Global economic dominance fuelled productivity and profit at the expense of American families. Open-borders immigration drove down wages at home – at the expense of American families. “Free-trade” arrangements such as NAFTA and most favoured nation agreements were a boon for big business. Corporate profits and share prices were boosted by relocating manufacturing to cheap-labour locales such as Mexico and China.
At first all this worked like a charm. Easy money changed the thinking of people, fuelling materialism and consumerism, addictions that in turn fuelled debt financing. As a boomer myself, I’ve lost count of the number of times folks in my cohort ridiculed the penny-pinching and risk-averse ways of their parents who had lived through the Great Depression. “Whattya mean, ‘saving up’ for something? You can get it now!”More and more Americans followed their government’s lead and accumulated unprecedented amounts of personal debt, manna from heaven for the financial sector.
While big business profited, wages stagnated at home. Soon enough the American economy shifted from industrial (productive) capitalism to financial capitalism, a rentier economy heavily dependent on revenue from property, securities and financial services, aka FIRE (Finance, Insurance, Real Estate).
Twenty-five years after Abandoned hit the shelves, the Harvard Business Review published “Why Wages Aren’t Growing in America:”
The majority of Americans share in economic growth through the wages they receive for their labour, rather than through investment income. Unfortunately, many of these workers have fared poorly in recent decades. Since the early 1970s, the hourly inflation-adjusted wages received by the typical worker have barely risen, growing only 0.2% per year. In other words, though the economy has been growing, the primary way most people benefit from that growth has almost completely stalled.

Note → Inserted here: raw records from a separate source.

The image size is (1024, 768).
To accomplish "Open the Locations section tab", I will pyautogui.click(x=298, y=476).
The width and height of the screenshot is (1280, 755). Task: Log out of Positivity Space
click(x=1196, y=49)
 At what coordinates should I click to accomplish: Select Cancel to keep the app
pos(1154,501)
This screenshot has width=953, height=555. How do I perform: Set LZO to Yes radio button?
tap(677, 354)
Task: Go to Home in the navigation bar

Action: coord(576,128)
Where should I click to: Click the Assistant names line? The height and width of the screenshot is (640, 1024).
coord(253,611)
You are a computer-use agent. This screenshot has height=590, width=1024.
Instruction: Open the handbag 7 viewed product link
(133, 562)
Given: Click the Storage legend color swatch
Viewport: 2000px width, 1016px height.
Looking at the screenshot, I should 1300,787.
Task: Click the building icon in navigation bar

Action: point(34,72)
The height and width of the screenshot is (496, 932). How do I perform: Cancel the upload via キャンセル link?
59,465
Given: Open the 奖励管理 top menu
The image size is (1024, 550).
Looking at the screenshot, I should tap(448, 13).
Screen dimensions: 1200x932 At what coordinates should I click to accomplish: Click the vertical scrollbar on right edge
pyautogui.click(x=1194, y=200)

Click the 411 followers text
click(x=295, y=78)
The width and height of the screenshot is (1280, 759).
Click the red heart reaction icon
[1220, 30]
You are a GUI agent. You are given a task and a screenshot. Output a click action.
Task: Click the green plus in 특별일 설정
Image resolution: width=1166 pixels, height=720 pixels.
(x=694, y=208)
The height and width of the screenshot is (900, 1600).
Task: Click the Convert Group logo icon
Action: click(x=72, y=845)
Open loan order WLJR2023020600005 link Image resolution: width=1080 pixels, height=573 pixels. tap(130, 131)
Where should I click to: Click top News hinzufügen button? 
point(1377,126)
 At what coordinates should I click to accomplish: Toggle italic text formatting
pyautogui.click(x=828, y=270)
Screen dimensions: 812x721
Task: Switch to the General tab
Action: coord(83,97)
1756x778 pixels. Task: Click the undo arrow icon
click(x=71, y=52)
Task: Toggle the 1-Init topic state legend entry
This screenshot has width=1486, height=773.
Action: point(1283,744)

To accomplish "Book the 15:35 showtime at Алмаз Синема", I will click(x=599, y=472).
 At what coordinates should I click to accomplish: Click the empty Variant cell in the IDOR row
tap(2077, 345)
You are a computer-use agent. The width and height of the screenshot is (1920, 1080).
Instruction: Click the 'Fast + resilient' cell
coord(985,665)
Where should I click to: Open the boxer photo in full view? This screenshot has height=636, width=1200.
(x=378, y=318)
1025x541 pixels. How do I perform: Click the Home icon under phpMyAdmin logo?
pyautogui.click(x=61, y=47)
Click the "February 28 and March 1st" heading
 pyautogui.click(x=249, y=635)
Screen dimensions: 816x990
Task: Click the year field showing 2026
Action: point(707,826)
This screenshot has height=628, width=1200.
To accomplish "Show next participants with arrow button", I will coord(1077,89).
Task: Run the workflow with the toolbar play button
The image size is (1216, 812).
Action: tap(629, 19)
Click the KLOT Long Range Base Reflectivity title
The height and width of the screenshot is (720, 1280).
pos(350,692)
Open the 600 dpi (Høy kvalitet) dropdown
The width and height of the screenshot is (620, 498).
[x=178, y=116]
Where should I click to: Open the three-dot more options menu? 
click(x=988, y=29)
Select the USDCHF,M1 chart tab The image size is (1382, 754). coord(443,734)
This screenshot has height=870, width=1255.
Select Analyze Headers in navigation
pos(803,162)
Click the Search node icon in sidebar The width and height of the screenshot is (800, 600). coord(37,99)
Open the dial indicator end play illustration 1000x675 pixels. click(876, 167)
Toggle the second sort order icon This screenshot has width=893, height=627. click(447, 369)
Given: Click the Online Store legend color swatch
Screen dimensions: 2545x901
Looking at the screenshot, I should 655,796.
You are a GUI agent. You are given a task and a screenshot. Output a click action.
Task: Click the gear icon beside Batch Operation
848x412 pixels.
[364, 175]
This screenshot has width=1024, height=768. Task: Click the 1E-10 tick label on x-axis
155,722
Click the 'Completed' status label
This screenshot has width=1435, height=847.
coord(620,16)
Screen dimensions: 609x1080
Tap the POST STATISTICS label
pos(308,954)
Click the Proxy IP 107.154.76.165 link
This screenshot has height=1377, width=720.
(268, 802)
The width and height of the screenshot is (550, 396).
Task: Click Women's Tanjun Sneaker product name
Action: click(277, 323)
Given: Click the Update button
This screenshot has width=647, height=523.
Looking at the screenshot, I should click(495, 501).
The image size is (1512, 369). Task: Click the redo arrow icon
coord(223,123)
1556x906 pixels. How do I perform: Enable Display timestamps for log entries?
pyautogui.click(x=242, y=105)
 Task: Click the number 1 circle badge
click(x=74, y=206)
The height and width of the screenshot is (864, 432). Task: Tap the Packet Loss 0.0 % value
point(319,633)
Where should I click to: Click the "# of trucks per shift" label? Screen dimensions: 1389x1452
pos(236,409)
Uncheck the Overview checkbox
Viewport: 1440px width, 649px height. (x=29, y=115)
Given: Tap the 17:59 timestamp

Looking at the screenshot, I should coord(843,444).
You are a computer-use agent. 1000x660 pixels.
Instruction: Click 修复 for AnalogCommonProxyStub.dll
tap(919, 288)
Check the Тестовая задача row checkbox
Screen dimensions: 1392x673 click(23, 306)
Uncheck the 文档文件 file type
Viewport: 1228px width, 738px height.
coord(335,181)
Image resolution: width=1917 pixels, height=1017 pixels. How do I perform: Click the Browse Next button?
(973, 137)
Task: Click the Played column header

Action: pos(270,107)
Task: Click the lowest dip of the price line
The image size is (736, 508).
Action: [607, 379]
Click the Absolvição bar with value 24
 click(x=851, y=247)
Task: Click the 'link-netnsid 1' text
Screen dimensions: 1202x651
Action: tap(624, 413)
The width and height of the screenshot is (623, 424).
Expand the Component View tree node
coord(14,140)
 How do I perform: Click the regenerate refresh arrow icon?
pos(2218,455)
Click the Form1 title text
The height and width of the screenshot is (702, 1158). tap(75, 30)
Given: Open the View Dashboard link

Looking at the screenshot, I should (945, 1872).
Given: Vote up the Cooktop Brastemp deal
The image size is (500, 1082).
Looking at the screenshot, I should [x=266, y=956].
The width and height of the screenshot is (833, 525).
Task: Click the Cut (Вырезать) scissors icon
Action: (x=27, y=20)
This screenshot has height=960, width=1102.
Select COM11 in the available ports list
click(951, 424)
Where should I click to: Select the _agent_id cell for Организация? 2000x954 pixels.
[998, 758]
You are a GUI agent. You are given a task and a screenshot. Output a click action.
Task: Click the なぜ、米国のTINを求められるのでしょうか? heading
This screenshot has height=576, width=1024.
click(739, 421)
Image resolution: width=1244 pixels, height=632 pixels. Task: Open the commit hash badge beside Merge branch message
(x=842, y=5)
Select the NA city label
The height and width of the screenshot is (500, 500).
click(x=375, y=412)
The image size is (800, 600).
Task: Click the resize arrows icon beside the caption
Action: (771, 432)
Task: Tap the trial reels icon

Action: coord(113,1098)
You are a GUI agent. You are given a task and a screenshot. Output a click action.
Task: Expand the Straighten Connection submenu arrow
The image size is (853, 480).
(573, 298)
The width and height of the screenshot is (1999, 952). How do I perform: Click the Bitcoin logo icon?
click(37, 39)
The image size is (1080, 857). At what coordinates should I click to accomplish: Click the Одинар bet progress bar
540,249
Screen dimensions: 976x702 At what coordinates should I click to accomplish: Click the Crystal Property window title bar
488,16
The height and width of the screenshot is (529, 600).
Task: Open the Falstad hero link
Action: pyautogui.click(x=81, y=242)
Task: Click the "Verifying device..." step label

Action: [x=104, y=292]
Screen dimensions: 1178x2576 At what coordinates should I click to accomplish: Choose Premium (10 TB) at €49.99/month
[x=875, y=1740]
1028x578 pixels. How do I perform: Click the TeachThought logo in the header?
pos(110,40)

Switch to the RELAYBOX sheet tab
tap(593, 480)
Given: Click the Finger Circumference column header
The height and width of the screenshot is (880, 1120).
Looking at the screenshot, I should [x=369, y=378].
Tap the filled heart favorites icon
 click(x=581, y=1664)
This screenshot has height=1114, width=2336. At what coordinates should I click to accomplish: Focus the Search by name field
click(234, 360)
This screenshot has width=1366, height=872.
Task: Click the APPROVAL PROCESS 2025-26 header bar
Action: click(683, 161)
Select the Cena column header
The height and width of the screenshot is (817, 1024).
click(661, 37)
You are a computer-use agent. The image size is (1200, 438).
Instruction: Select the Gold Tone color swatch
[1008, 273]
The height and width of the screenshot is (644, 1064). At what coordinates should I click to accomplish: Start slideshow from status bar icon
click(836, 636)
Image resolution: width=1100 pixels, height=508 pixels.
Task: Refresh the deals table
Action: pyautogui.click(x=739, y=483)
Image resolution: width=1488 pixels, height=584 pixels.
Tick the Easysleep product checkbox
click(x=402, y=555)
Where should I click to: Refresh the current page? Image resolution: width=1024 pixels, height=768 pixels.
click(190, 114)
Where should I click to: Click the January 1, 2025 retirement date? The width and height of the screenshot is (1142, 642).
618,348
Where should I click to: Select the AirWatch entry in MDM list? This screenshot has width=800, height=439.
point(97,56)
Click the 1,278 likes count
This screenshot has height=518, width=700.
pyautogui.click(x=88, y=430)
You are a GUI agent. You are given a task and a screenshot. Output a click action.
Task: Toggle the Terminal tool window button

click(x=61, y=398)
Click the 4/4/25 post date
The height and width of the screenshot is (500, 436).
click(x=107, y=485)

It wasn’t just Harvard. The Kellogg School of Management at Northwestern University published “What’s Causing Wage Stagnation in America?” stating that “U.S. workers have grappled with wage stagnation for several decades… Since the 1970s, growth in “real wages” (that is, the value of the dollars paid to employees after being adjusted for inflation) has slowed compared to overall economic productivity.” Joe Sixpack figured this out long ago.
One thing that set America apart in the post-war world was a huge, hearty middle class that delivered the baby boom. Boomers had a standard of living that was the envy of the world. Such prosperity depends on consumer confidence (spending), which is fading fast. So many consumers, consciously or not, live for today and trust that tomorrow will be a continuation of the present. Good times made them gullible.
Now yours truly is not an economist. But I see what I see. Rather than address falling fertility in the US, the powers-that-be sought to sustain the labour force through immigration, even turning a blind eye to illegal immigration. That was easier than doing something for families. Western Europe, prosperous post-war adjunct of the American empire, followed suit.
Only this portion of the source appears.